Only, the lab mouse electrocution platform is something I’ve just made up as a hypothetical. What I’m looking for is real-life examples that posters have done, like the fog knife.

My father used to take some kind of pill regularly. I remember him telling younger cousins, etc. they were anti-suicide pills.

I worked in a radiator shop years ago. We would give a new guy a broken tool of some kind (it didn’t matter what it was) and tell him it was a brass magnet and to use it to clean the scrap brass out of the test tanks.

I have an absurd item / fog story does that count?

Motorcycles in the AMA superbike series race in the rain (unlike NASCAR cowards.) Race day has about a half dozen races of various classes and abilities. In the early 90’s when my friend was racing the circut the lowest level was called Pro Thunder. It’s a lot of guys with one bike, a few tires and digging for loose change to afford gas to drive across country with, as opposed to the factory race teams with millions of dollars of equipment and well paid riders.

One year at Louden NH, it was drizziling and foggy and generally icky out there. The organizers threw the schedule out the window and put the Pro Thunder guys out there first as guniea pigs to see if they could race at speed in the fog before they let the big boys out.

Needless to say the Pro Thunder guys were not amused. One guy was walking through the pits hollering at the top of his lungs if anybody had a spare set of fog tires for sale.

I guess a sky hook fits the category. Aside from the Sikorsky Skyhook helicopter, it’s a fictional tool. However…

In high school, I was in the school band’s lighting and production crew. The band had a knock-down set of risers to temporarily hold up the band on the gym’s stage. We’d put them up for every home basketball game.

It was made of big sections of heavy plywood, awkwardly carried by two guys. I went to a hardware store, where I used a vise to bend a 3-foot piece of steel rod, making a hook at one end and a handle at the other.

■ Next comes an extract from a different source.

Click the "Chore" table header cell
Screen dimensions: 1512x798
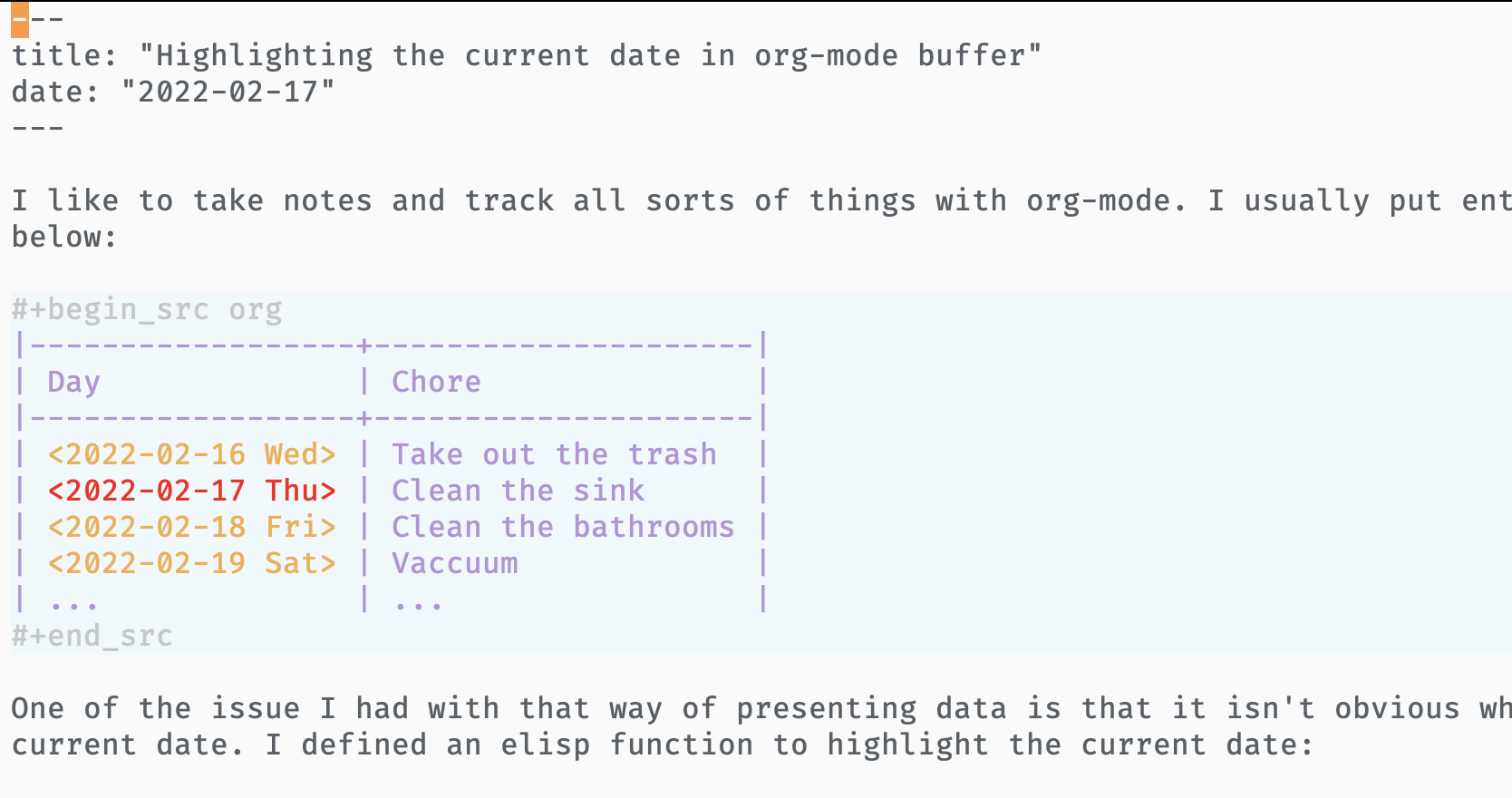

I tried it out, and I showed the band director that one guy, with this tool, could handle a section vertically by himself. He paid me a few bucks to make one for each crew guy.

It didn’t take long for the guys to start calling them sky hooks.

An old friend of mine told of the time when he owned a bakery. It developed into a long, pun-filled story of his search for a way to slice several loaves of bread at once. It came down to buying a scimitar, a four-loaf cleaver.

A Spyderco endura in zdp 189 (blade harder than a file) sharpened 10 degrees either side, able to split a hair strand twice (into three.) Trouble is, it chips easily. I opened a few tinned goods during an outing and ruined the edge.

Some knife buffs claim their blades are so sharp they can split atoms. You can’t split atoms with a knife! At least my Spyderco knives can shave off outer electrons.

I used to have a hula -hoop in my cubicle. I had acquired it from a co-worker who had gotten it from . . . I don’t remember. So, when people asked me about the thing, I just told them that it was the hoop I had to jump through.

Don’t specify the first go round; then whichever one they bring you is the wrong hand. Hopefully, by they time they return with the ‘correct’ one you’re done repairing whatever you were working on. :wink:

um… I own one. They’re great. Also have an SAE version.

Instead of a thumb wheel they’re indexed for either metric or SAE. Once set they stay in position unlike a standard adjustable that tends to wander. I also have a locking adjustable.